Exercise prompt » Those lines of the data that hold the word "What" are to be copied out.

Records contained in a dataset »
========

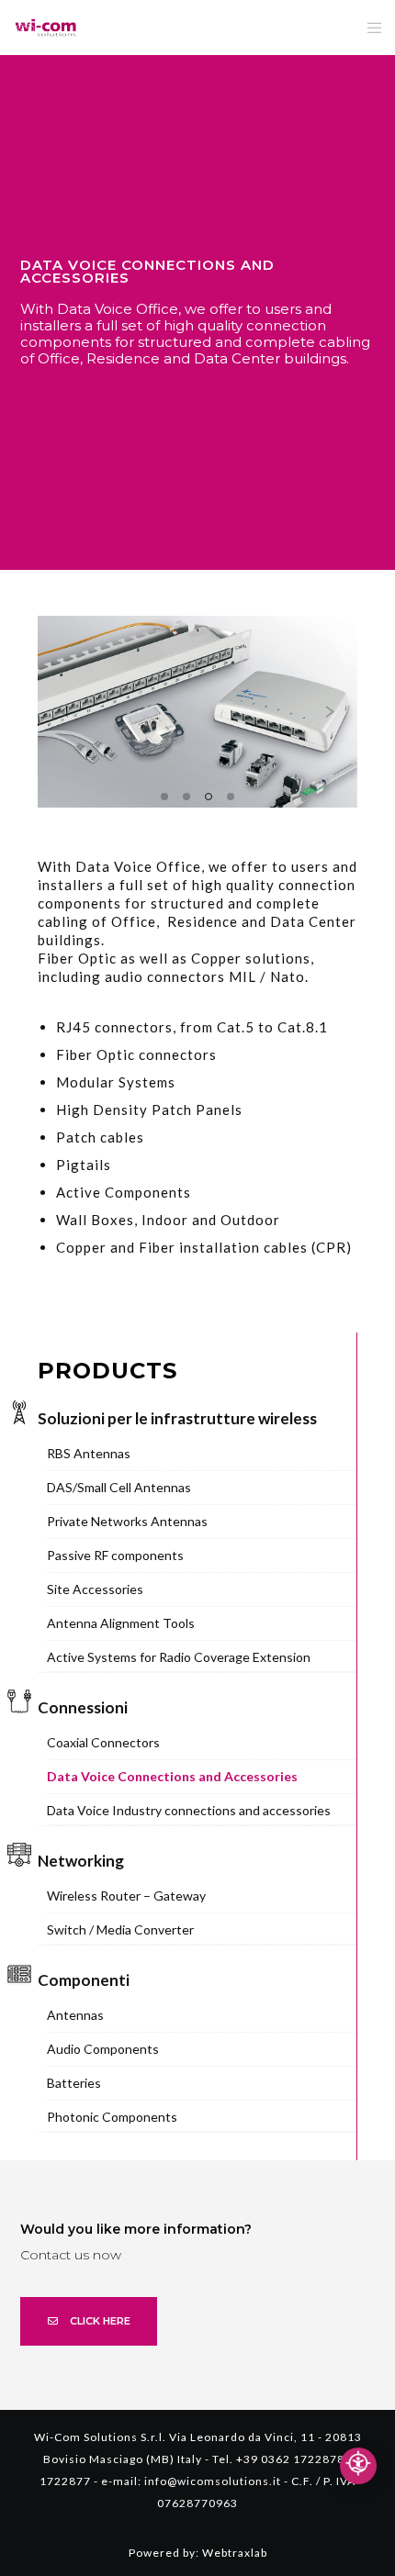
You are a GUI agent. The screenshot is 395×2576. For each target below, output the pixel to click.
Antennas (75, 2015)
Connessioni (83, 1707)
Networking (81, 1860)
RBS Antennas (88, 1453)
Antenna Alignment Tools (121, 1623)
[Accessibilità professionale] (358, 2466)
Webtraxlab (234, 2552)
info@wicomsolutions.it (212, 2481)
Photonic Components (112, 2116)
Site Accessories (95, 1589)
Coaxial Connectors (103, 1742)
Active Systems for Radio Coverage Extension (178, 1657)
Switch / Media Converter (120, 1929)
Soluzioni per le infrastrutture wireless (177, 1418)
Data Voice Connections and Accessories (172, 1776)
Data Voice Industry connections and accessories (189, 1810)
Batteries (74, 2083)
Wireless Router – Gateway (126, 1895)
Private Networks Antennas (127, 1521)
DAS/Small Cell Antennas (119, 1487)
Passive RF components (115, 1555)
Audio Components (103, 2049)
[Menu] (369, 27)
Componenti (84, 1980)
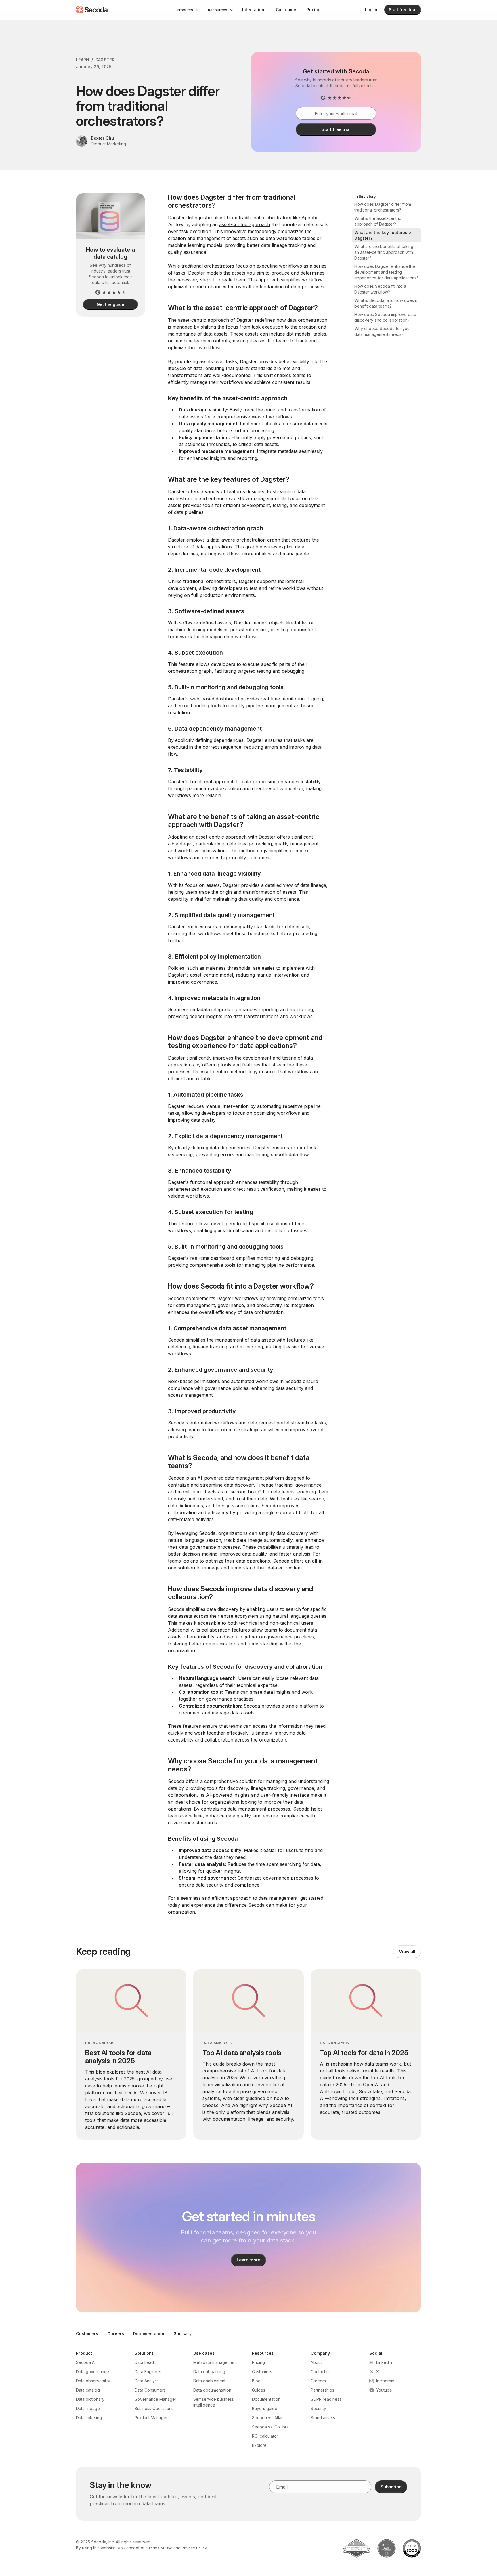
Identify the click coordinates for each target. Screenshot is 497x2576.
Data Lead (144, 2362)
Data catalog (88, 2390)
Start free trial (402, 9)
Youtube (384, 2390)
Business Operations (154, 2408)
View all (407, 1951)
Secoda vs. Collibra (270, 2426)
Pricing (313, 9)
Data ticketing (89, 2417)
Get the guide (110, 304)
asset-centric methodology (229, 1071)
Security (318, 2408)
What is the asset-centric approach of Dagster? (377, 221)
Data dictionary (90, 2399)
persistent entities (249, 629)
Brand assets (323, 2417)
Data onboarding (209, 2371)
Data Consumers (150, 2390)
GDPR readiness (326, 2399)
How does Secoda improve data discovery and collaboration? (385, 317)
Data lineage (88, 2408)
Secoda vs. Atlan (268, 2417)
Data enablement (209, 2380)
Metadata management (215, 2362)
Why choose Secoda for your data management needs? (382, 331)
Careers (115, 2333)
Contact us (321, 2371)
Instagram (385, 2380)
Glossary (182, 2333)
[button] (187, 10)
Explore (259, 2445)
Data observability (93, 2380)
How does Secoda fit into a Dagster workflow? (380, 289)
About (316, 2362)
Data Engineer (148, 2371)
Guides (258, 2390)
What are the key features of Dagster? (383, 235)
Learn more (249, 2260)
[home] (92, 9)
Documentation (148, 2333)
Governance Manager (155, 2399)
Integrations (254, 9)
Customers (286, 9)
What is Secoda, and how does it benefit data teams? (385, 303)
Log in (371, 9)
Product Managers (152, 2417)
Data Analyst (146, 2380)
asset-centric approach (244, 224)
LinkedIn (384, 2362)
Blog (256, 2380)
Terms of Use (160, 2547)
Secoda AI (85, 2362)
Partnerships (322, 2390)
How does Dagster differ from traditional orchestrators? (382, 207)
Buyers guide (264, 2408)
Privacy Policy (194, 2547)
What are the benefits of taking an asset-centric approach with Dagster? (383, 252)
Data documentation (212, 2390)
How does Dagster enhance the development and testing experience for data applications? (386, 272)
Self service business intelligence (213, 2402)
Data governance (92, 2371)
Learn (82, 59)
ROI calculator (265, 2436)
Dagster (105, 59)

========

Exercise solution »
What is the asset-centric approach of Dagster? (377, 221)
What are the key features of Dagster? (383, 235)
What is Secoda, and how does it benefit data teams? (385, 303)
What are the benefits of taking an asset-centric approach with Dagster? (383, 252)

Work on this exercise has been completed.